Se cuenta que el maestro Vigas era un sibarita total. Se sabe que Janine es buen diente, pero también una princesa. Habiendo tenido una abuela, una mamá y una hermana mayor cuisinières, nunca necesitó adentrarse en los fogones y nunca le gustaron las estufas. Pero cuando decidía hacer algo —como por ejemplo su famoso conejo en gibelotte— entonces abría el libro con la receta y lo seguía paso a paso, gramo por gramo, y le salía perfecto; pero así, sin inventar, todo lo contrario a Vigas. “Oswaldo fue un cocinero nato. Cuando yo lo conocí en París, él cocinaba y los amigos iban a comer. Siempre le gustó la buena comida e inventó unos platos muy, muy ricos. Hacía la brandade de morue —brandadade bacalao— a su manera, que era una maravilla. Todas las cosas del mar, el pulpo, pescados al horno, legumbres al horno”.

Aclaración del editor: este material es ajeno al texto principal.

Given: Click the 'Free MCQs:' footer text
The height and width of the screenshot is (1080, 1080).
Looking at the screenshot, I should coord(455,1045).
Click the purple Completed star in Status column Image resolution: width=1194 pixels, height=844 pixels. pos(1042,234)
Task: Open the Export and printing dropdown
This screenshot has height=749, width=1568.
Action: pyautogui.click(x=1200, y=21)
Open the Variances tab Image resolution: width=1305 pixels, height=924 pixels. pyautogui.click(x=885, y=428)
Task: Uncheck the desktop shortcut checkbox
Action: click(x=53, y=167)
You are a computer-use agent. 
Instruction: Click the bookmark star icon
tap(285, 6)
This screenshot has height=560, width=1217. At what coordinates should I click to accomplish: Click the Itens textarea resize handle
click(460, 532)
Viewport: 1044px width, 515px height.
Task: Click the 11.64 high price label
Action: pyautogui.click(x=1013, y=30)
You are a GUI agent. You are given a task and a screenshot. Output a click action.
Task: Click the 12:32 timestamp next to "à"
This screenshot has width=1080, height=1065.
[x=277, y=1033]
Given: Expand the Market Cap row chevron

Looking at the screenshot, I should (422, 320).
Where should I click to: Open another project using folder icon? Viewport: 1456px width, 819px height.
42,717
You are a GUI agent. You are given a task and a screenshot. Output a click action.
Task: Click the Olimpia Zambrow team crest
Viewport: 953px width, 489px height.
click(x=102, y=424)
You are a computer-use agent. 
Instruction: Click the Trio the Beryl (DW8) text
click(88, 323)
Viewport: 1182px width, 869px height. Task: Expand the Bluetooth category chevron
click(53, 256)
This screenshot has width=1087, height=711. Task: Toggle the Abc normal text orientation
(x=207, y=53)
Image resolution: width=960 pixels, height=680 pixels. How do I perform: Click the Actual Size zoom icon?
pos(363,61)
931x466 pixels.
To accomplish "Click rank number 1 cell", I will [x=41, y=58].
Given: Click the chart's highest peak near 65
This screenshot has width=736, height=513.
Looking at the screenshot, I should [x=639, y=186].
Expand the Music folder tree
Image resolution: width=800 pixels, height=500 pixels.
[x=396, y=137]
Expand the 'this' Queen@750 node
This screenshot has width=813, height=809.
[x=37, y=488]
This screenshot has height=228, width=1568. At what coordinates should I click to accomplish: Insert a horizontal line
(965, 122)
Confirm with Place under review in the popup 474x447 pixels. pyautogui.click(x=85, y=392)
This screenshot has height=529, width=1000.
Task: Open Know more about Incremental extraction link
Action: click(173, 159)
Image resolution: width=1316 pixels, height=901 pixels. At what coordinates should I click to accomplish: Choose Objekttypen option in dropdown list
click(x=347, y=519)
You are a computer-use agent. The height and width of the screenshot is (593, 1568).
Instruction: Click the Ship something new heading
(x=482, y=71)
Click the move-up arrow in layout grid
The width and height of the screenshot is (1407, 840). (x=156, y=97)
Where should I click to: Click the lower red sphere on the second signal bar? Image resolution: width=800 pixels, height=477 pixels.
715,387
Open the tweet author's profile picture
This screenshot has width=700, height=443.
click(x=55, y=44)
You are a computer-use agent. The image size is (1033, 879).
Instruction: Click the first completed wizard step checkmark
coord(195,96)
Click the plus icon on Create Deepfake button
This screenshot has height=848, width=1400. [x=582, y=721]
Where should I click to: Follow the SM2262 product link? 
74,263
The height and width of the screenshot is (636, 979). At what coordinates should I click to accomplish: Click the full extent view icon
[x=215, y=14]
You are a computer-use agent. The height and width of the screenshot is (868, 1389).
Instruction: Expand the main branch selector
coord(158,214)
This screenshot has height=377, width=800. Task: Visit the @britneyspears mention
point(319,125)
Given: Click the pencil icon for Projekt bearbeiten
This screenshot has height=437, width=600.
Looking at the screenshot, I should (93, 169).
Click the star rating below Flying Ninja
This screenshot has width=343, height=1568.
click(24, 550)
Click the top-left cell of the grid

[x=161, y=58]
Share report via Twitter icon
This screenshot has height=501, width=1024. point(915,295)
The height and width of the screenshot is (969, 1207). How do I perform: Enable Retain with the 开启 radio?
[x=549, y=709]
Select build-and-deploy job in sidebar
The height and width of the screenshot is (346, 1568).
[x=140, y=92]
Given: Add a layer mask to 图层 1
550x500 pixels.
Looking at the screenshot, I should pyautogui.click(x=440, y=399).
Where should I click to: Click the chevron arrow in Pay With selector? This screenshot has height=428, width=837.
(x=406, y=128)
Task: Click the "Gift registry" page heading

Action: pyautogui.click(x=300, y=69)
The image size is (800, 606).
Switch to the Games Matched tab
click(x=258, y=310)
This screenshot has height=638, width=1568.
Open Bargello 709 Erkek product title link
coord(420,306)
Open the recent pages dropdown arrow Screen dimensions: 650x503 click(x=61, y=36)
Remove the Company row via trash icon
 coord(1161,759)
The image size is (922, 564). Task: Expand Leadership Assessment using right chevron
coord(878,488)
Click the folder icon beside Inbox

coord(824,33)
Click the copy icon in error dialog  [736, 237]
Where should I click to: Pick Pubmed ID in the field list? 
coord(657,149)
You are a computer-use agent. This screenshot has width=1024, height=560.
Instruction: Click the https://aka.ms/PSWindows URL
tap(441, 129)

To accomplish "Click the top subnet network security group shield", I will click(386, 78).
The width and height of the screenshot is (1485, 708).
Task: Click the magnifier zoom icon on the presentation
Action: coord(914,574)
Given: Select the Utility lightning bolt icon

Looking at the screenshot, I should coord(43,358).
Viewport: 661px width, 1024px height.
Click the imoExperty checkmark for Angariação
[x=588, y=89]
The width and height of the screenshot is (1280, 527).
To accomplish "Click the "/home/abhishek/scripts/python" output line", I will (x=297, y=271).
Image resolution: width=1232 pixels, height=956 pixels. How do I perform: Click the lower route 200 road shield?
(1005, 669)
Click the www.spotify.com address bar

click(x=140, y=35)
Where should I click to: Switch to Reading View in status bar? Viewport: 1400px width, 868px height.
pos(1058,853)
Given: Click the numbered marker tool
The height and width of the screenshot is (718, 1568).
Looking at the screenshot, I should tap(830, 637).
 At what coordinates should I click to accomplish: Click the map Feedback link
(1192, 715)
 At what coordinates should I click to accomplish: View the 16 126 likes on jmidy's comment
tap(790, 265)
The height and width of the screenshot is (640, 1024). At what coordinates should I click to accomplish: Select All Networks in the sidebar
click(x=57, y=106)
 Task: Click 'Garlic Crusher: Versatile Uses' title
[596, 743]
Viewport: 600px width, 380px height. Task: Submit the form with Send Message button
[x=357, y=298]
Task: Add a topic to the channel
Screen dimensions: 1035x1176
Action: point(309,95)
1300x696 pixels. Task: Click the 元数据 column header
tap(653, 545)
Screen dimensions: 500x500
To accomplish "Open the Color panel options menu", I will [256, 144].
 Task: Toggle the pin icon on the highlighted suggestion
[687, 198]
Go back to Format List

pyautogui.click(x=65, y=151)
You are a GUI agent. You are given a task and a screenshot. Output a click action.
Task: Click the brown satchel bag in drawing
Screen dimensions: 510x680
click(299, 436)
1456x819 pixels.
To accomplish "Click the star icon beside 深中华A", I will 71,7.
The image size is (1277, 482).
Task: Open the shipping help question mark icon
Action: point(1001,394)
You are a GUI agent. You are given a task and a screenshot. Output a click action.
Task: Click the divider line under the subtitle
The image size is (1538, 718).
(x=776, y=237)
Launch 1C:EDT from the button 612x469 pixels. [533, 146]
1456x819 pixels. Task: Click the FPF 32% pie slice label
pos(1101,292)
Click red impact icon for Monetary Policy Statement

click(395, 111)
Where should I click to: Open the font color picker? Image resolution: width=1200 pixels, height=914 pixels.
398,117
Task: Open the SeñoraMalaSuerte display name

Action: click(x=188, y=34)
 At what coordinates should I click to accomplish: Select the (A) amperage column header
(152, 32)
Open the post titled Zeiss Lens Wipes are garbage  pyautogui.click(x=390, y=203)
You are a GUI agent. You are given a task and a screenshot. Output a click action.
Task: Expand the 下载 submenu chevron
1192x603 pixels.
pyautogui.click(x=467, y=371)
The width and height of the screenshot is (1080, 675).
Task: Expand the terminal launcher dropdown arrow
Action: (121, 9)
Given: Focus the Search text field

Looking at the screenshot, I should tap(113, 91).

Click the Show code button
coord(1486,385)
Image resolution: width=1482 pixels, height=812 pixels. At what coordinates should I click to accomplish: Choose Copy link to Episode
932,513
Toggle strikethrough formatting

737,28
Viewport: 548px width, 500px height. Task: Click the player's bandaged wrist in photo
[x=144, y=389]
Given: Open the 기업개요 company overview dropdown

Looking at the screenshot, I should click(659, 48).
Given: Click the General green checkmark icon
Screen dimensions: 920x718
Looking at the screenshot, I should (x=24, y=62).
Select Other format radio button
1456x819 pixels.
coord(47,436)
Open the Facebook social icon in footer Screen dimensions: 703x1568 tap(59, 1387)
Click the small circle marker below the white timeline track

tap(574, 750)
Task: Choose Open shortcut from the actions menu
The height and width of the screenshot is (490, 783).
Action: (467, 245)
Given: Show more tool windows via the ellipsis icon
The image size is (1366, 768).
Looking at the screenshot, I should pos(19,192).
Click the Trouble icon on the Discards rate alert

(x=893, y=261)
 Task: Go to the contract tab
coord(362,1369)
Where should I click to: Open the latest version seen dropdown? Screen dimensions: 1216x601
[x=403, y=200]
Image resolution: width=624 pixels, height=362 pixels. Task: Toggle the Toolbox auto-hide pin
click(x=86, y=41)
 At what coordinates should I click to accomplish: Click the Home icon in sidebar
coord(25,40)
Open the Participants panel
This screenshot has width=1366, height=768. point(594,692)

Artista plástico de cotización internacional, poeta, cocinero, pariente del prócer Antonio José de Sucre, esposo atento, “de un amor completico”, padre ejemplar… ¿habría algo que reprocharle al genio? Y Janine desliza —alzando la mirada, recorriendo el espacio, perdiéndose entre trazos, monturas, recuerdos, crucifixiones, curanderas, cuadros inconclusos, el taburete del niño Lorenzo vuelto paleta fosilizada— “Sí, una cosa que le granjeó muchos enemigos: el hecho de ser tan directo, tan franco. Cualquier cosa que le preguntaban, él respondía en el acto sin tapujos y con lo que sentía. Oswaldo tiene un poema que dice: ‘Yo pasé la mitad de mi vida insultando a la gente, y la otra mitad pidiéndoles perdón’”.
Con más de 80 años a cuestas, Janine no comulga con el arte contemporáneo; prefiere el moderno porque le cuesta muchísimo aceptar que una cosa tirada en el suelo, sin ningún interés aparente, sea una gran obra de arte. “Yo acabo de visitar el Museo Van Gogh de Ámsterdam. Me puse a llorar por lo menos tres veces viendo esos cuatro pisos llenos del postimpresionista”, refiere. Pero confiesa apreciar la obra de jóvenes pinceles criollos como Astolfo Funes, Julián Villafañe, José Vívenes, Paul Parrella y Carlos Anzola. “No sé qué pensar del futuro del arte. El arte se ha ido por caminos tan diferentes, pero yo creo que volverá. Hay un personaje venezolano muy conocido que un día dijo: ‘Ha terminado el tiempo de los cuadros colgados de un clavito’. Entonces a esto, Marta Traba —encumbrada crítica y escritora argentino-colombiana de la época— le respondió muy fuerte con un martillazo en el clavito. Eso es la historia del arte en Venezuela”.
Venezuela, la barbárica, la primigenia, el sofisticado animal untado de petróleo que no sabe todavía por qué su piel no respira. Venezuela, la del bellísimo pabellón en Venecia —diseñado por el célebre arquitecto Carlo Scarpa— que dejaron en el olvido y tardaron en restaurar. Venezuela, la contradictoria, la que unió a Oswaldo y Janine. “Luego de bailar aquel joropo en París, Oswaldo me acompañó al metro, y naturalmente que a mí me gustó que fuera él y no otro. En el camino me dijo: ‘Señorita, ¿qué es para usted Venezuela?’. Entonces le dije: ‘Bueno, señor, un país primitivo’. A lo que me increpó: ‘¿Y usted me ve a mí primitivo?’. Tuve que jurarle: ‘¡No, a usted no!’”.